WHAT YOU WILL DO. Both the line containing "Given: Click the" and the line containing "Given: Open the 换算单位公差 精度 dropdown" belong to the span. Output exactly that span from the listing below, and nothing outside it.

(SUPPLIED INFORMATION begins)

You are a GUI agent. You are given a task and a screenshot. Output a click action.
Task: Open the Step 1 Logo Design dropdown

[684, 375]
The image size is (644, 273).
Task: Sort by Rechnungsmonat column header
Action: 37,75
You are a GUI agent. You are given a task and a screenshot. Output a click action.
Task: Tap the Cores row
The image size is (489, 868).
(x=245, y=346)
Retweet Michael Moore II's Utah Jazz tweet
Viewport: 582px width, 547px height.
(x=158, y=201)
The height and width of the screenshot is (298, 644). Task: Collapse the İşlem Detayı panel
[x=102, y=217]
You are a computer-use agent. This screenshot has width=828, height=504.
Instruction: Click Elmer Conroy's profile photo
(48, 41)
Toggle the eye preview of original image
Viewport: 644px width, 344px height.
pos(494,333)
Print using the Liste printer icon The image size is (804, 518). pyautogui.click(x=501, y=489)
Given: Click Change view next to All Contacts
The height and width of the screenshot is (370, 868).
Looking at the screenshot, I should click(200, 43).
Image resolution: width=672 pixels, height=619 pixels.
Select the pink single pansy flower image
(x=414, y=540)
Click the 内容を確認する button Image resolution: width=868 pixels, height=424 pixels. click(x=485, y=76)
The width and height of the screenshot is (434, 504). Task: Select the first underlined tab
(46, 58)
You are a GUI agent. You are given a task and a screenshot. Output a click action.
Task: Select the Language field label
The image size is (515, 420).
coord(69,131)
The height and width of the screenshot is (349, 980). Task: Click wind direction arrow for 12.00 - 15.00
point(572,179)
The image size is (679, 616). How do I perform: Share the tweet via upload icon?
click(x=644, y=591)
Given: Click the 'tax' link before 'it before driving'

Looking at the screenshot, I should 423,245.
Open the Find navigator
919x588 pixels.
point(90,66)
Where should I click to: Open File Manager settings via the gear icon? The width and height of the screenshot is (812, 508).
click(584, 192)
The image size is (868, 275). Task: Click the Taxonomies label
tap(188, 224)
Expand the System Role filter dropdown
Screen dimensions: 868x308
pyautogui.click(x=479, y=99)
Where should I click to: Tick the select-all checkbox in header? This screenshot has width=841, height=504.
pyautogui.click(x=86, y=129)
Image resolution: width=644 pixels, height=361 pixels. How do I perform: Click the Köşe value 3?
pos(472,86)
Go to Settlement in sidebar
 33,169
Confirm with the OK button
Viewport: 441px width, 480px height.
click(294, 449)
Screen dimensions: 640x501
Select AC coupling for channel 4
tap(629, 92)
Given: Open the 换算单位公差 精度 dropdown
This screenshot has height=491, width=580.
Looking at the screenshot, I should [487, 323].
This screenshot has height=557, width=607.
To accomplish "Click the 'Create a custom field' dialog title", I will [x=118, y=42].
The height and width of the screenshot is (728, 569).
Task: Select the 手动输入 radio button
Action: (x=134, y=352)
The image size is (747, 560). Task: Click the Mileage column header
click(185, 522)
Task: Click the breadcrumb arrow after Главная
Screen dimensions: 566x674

(SUPPLIED INFORMATION ends)

FINAL ANSWER.
Given: Click the 'tax' link before 'it before driving'

Looking at the screenshot, I should 423,245.
Open the Find navigator
919x588 pixels.
point(90,66)
Where should I click to: Open File Manager settings via the gear icon? The width and height of the screenshot is (812, 508).
click(584, 192)
The image size is (868, 275). Task: Click the Taxonomies label
tap(188, 224)
Expand the System Role filter dropdown
Screen dimensions: 868x308
pyautogui.click(x=479, y=99)
Where should I click to: Tick the select-all checkbox in header? This screenshot has width=841, height=504.
pyautogui.click(x=86, y=129)
Image resolution: width=644 pixels, height=361 pixels. How do I perform: Click the Köşe value 3?
pos(472,86)
Go to Settlement in sidebar
 33,169
Confirm with the OK button
Viewport: 441px width, 480px height.
click(294, 449)
Screen dimensions: 640x501
Select AC coupling for channel 4
tap(629, 92)
Given: Open the 换算单位公差 精度 dropdown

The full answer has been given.